**Work instructions:** Copy nothing but the lines from the line with "Viewport: 1568px width, 444px" to the end of the records, retyped exactly. Pictures stay out.

○ ○ ○

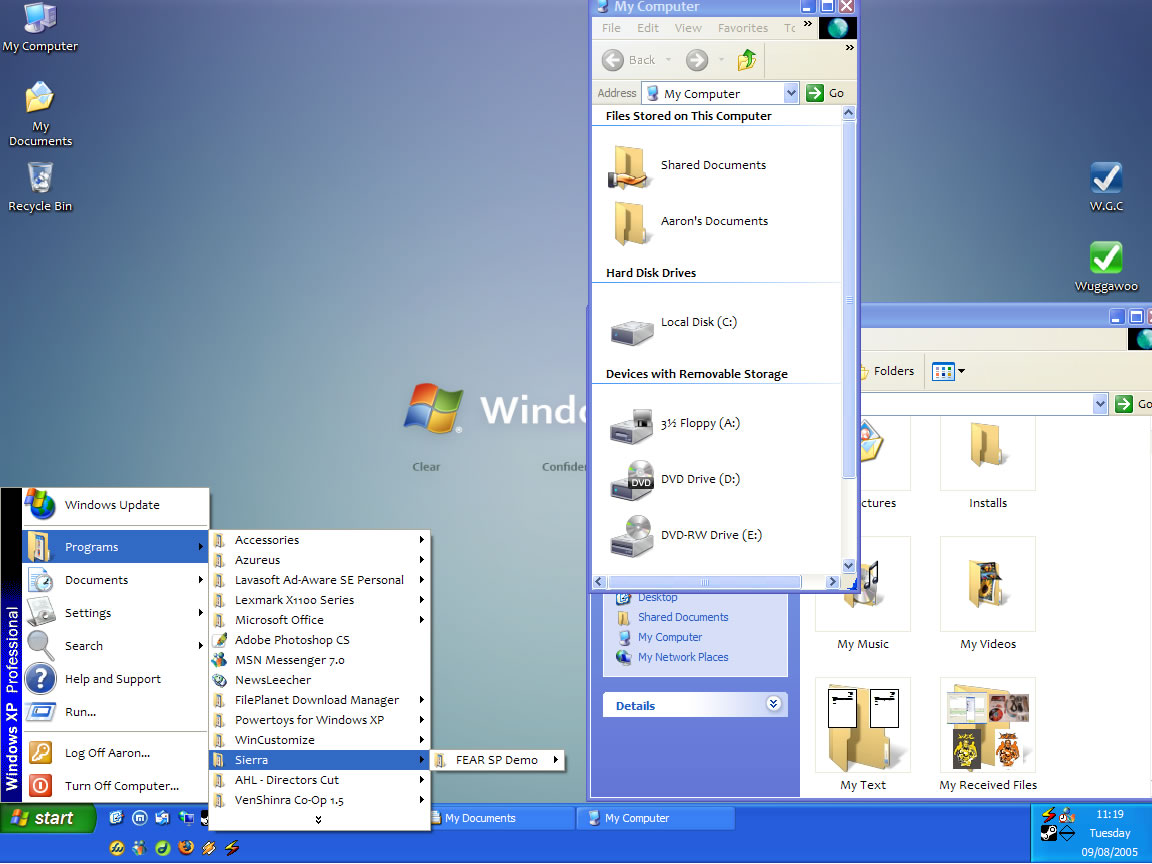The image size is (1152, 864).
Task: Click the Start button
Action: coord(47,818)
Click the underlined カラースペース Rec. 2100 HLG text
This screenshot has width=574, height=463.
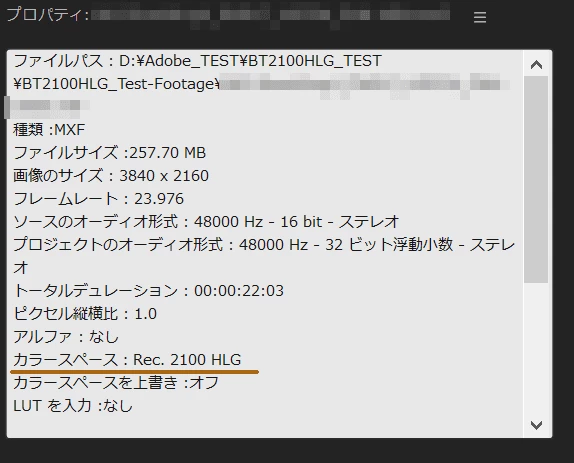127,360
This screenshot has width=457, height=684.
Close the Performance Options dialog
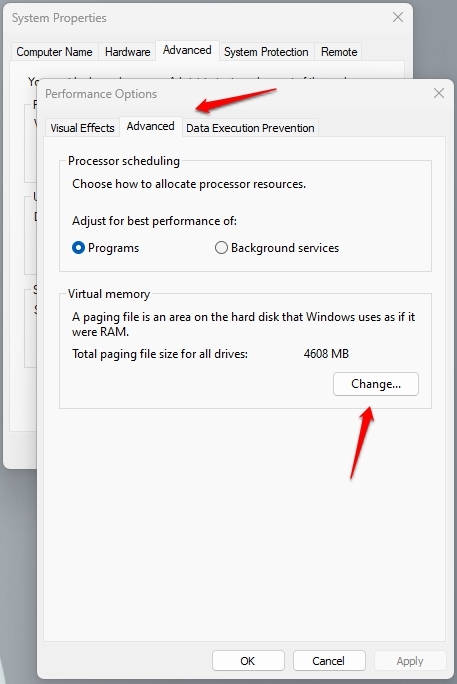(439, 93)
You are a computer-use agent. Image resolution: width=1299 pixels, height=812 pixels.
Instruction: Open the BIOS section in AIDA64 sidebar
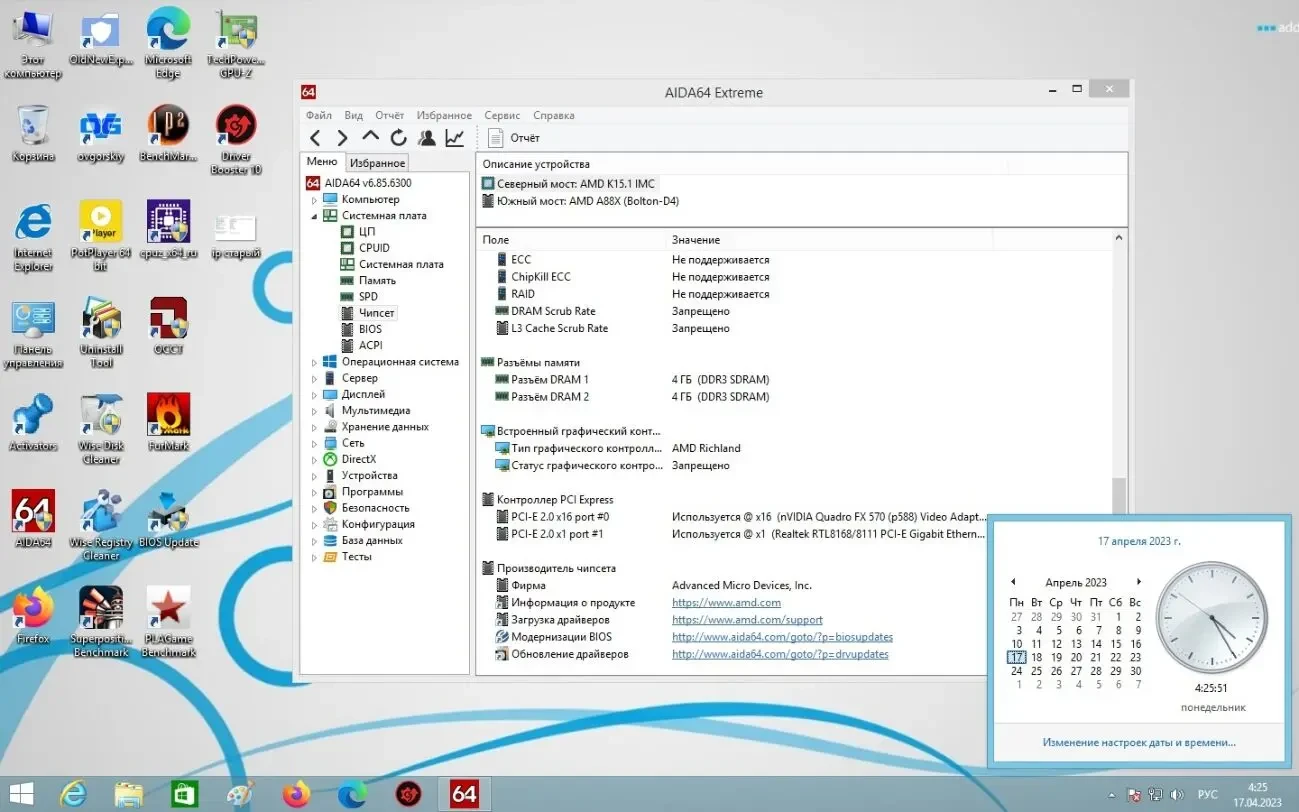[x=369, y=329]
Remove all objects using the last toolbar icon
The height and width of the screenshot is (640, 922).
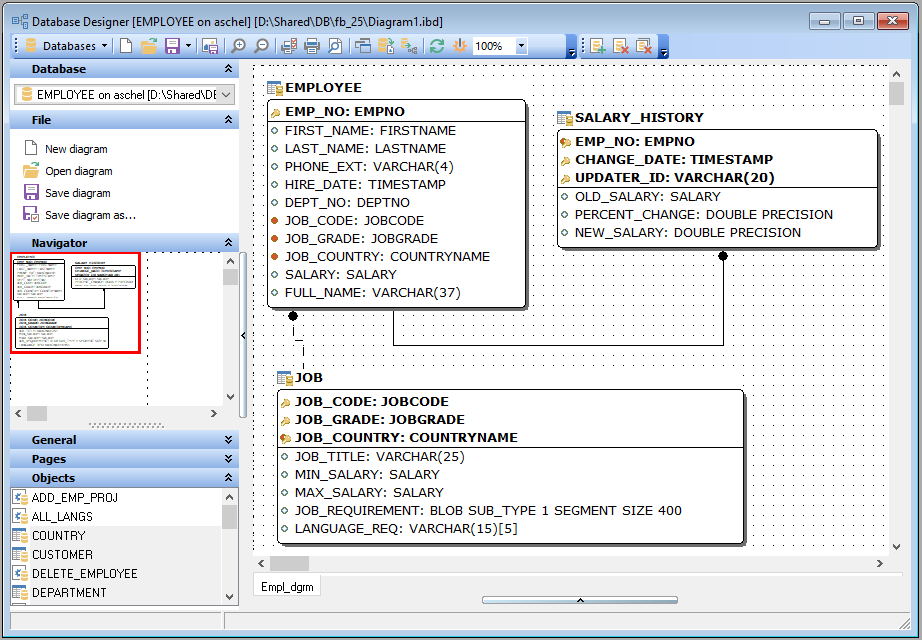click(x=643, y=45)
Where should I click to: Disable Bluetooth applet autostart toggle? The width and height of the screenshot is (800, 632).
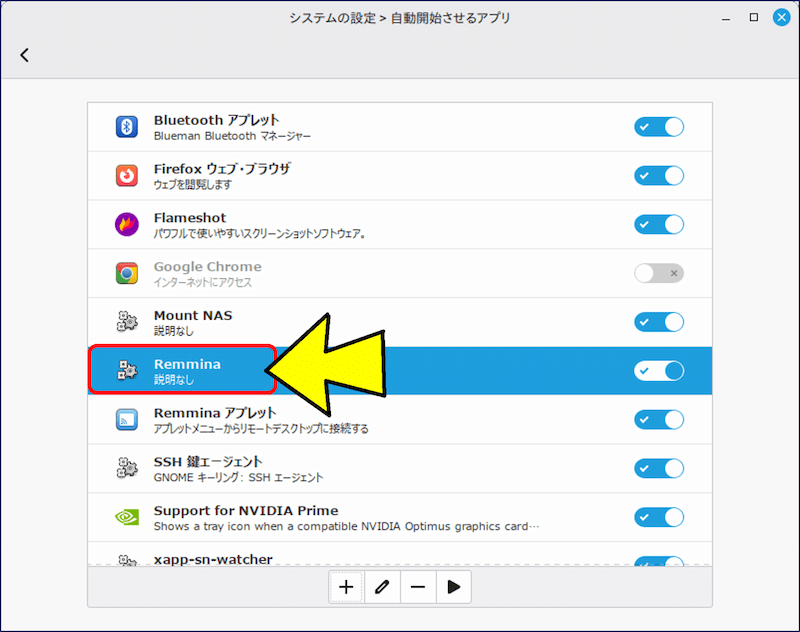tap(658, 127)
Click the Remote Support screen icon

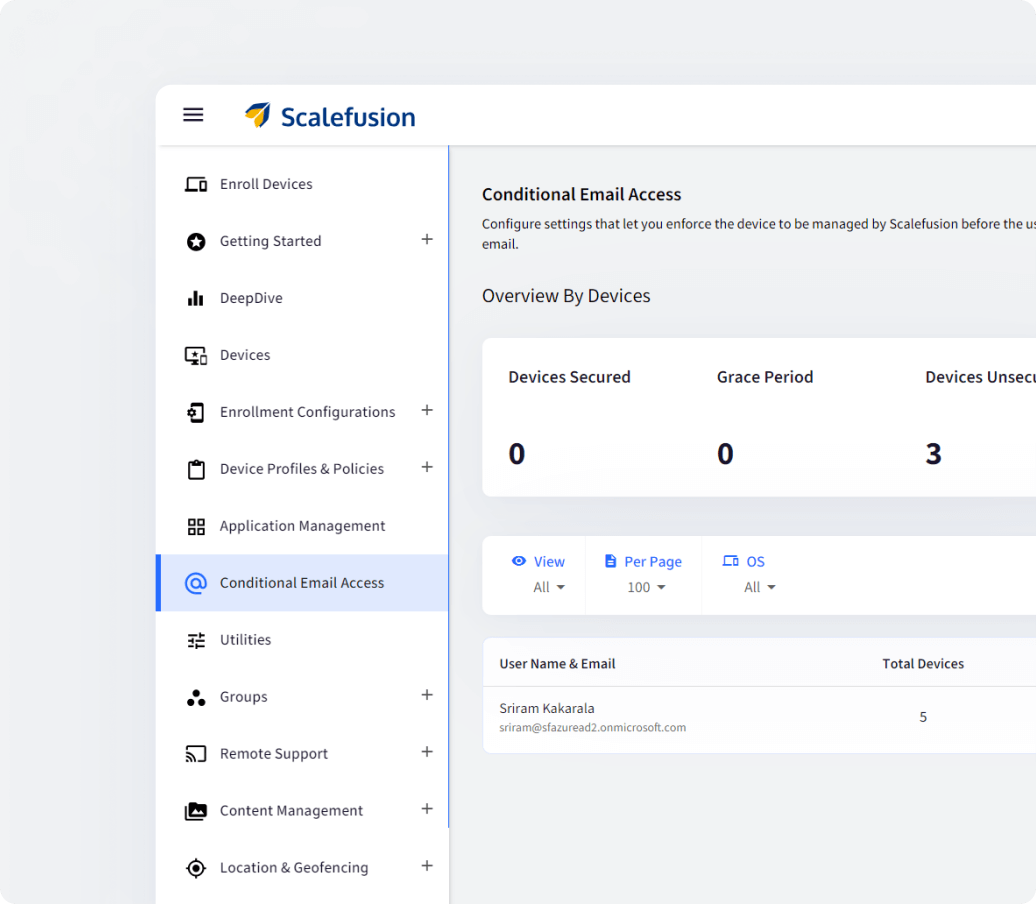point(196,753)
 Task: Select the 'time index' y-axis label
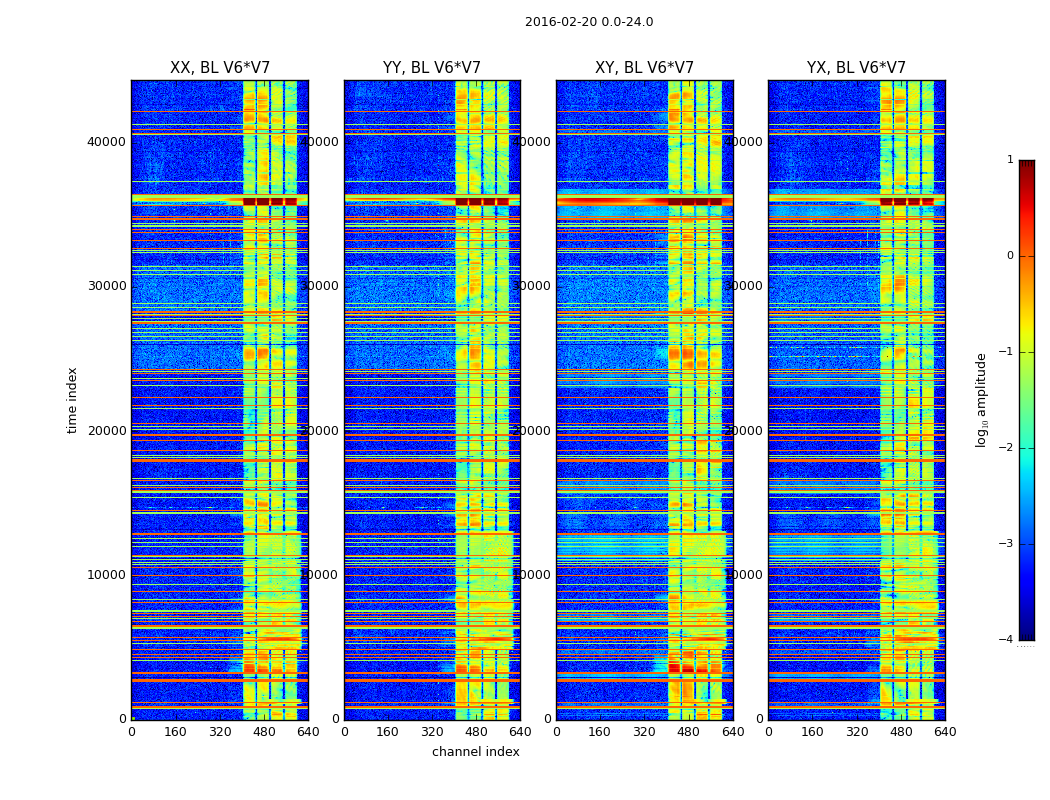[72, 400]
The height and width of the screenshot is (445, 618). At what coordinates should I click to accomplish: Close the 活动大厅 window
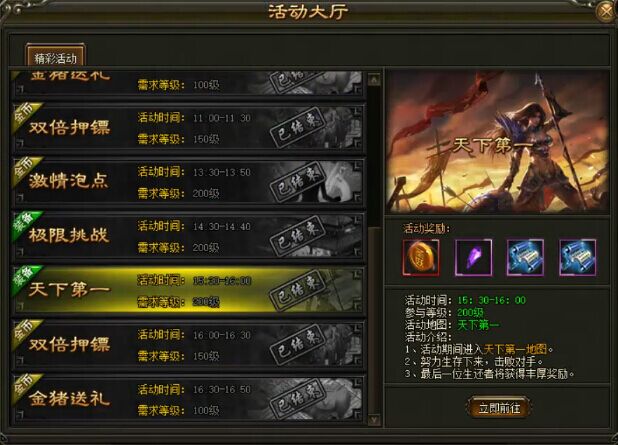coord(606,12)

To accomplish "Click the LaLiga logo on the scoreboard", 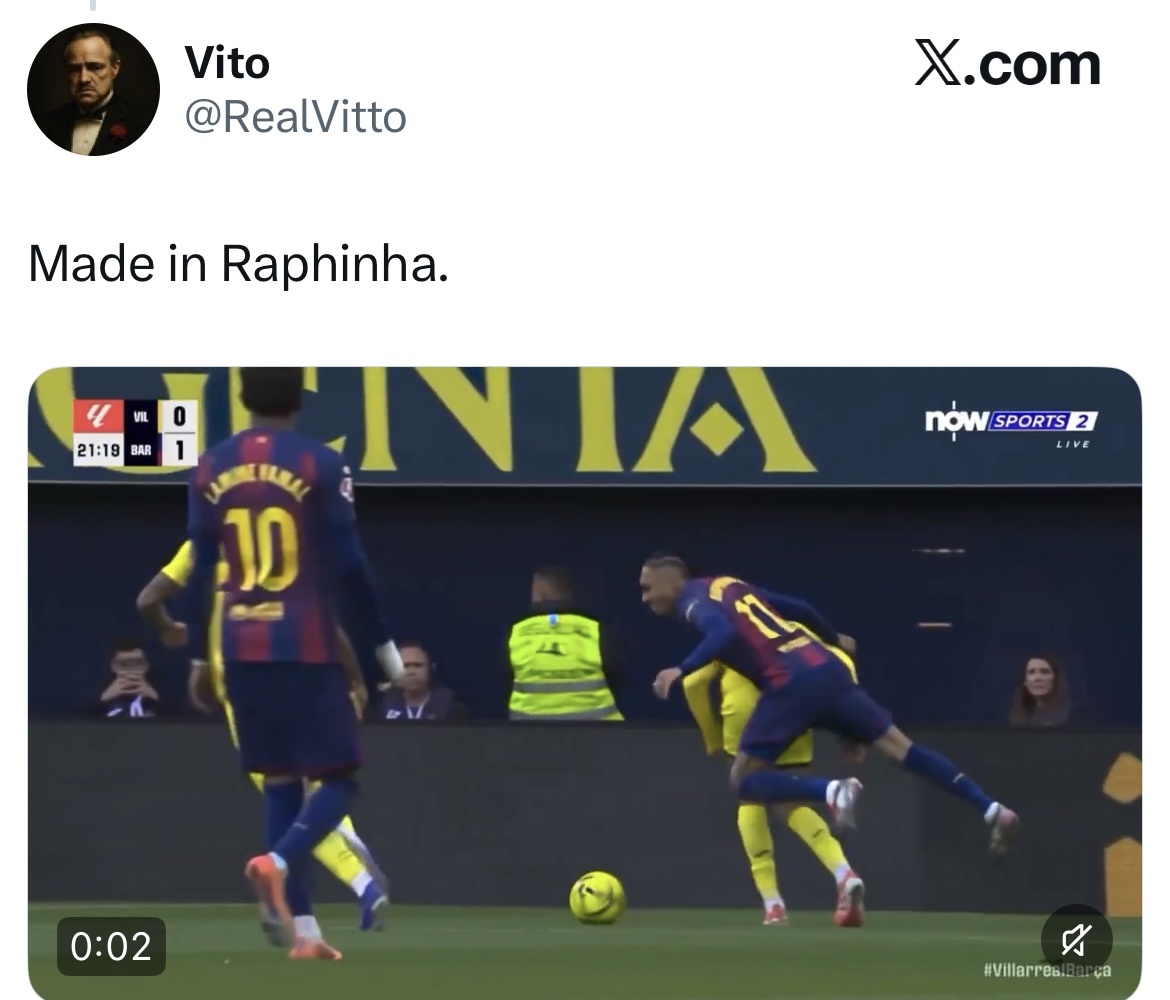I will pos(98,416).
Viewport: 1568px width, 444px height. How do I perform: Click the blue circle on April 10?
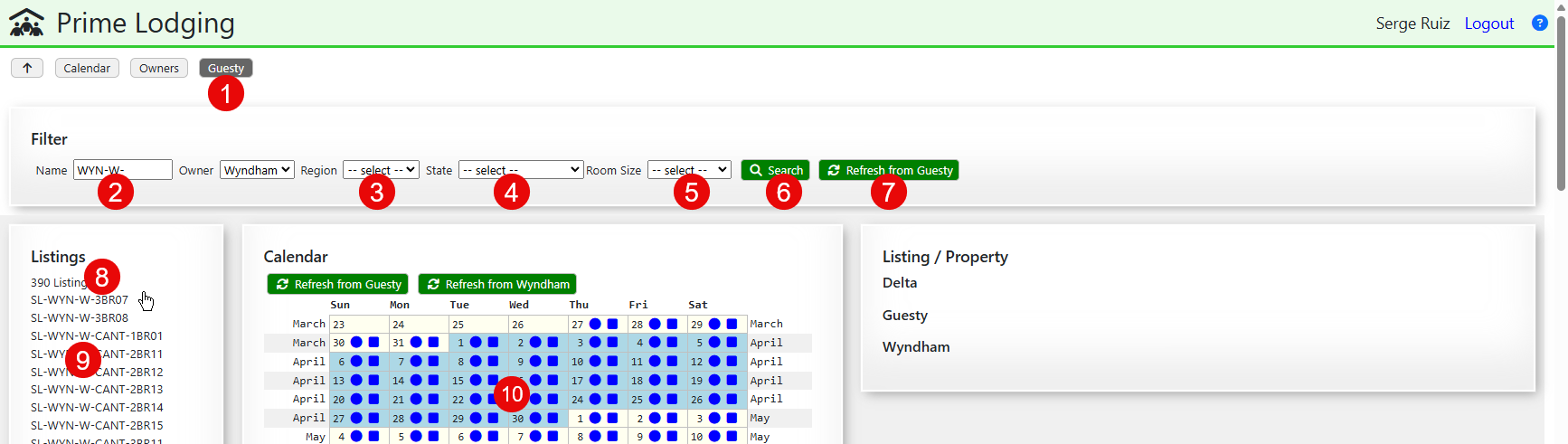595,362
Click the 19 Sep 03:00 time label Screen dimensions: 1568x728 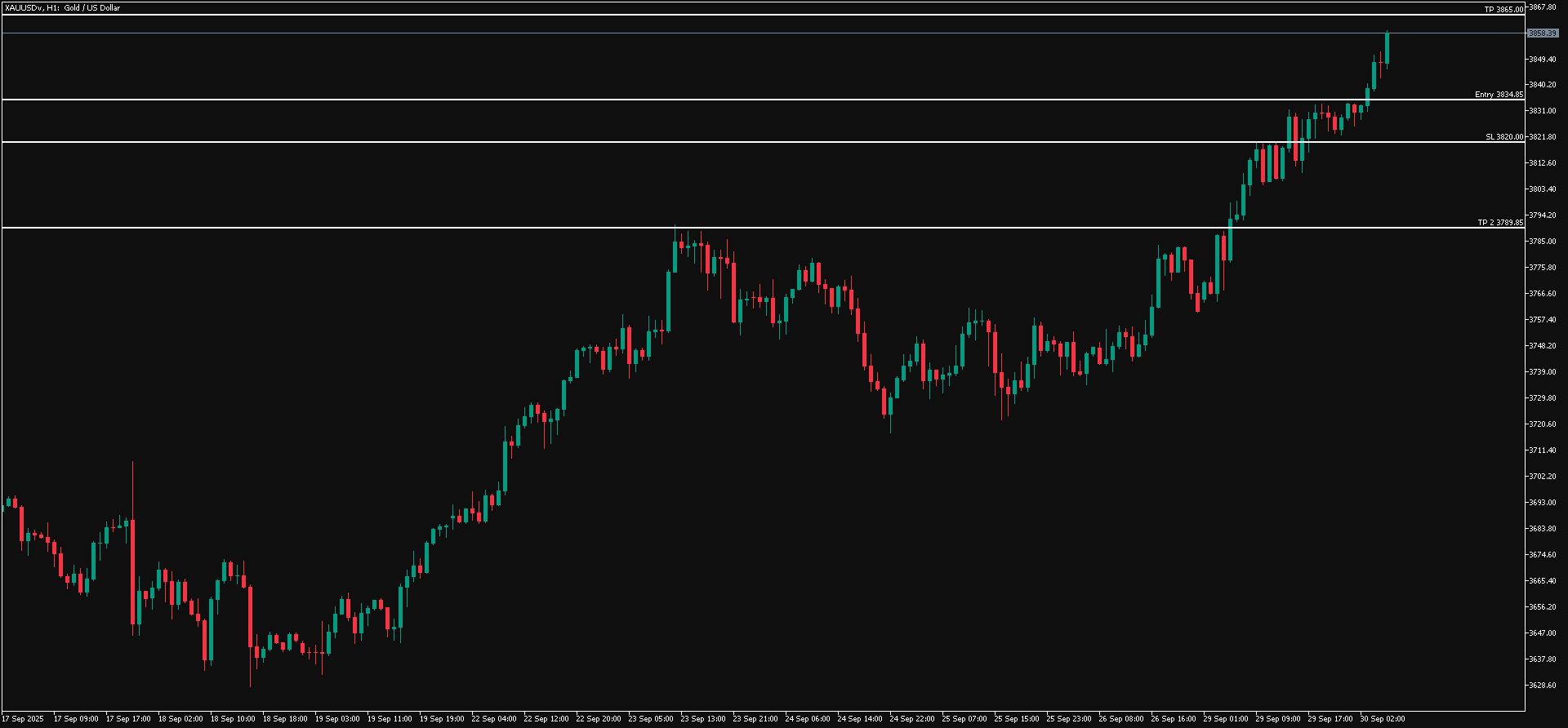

○ ○ ○

**Task answer:**
Viewport: 1568px width, 444px height. How do I perform: Click the blue circle on April 10?
595,362
Click the 19 Sep 03:00 time label Screen dimensions: 1568x728 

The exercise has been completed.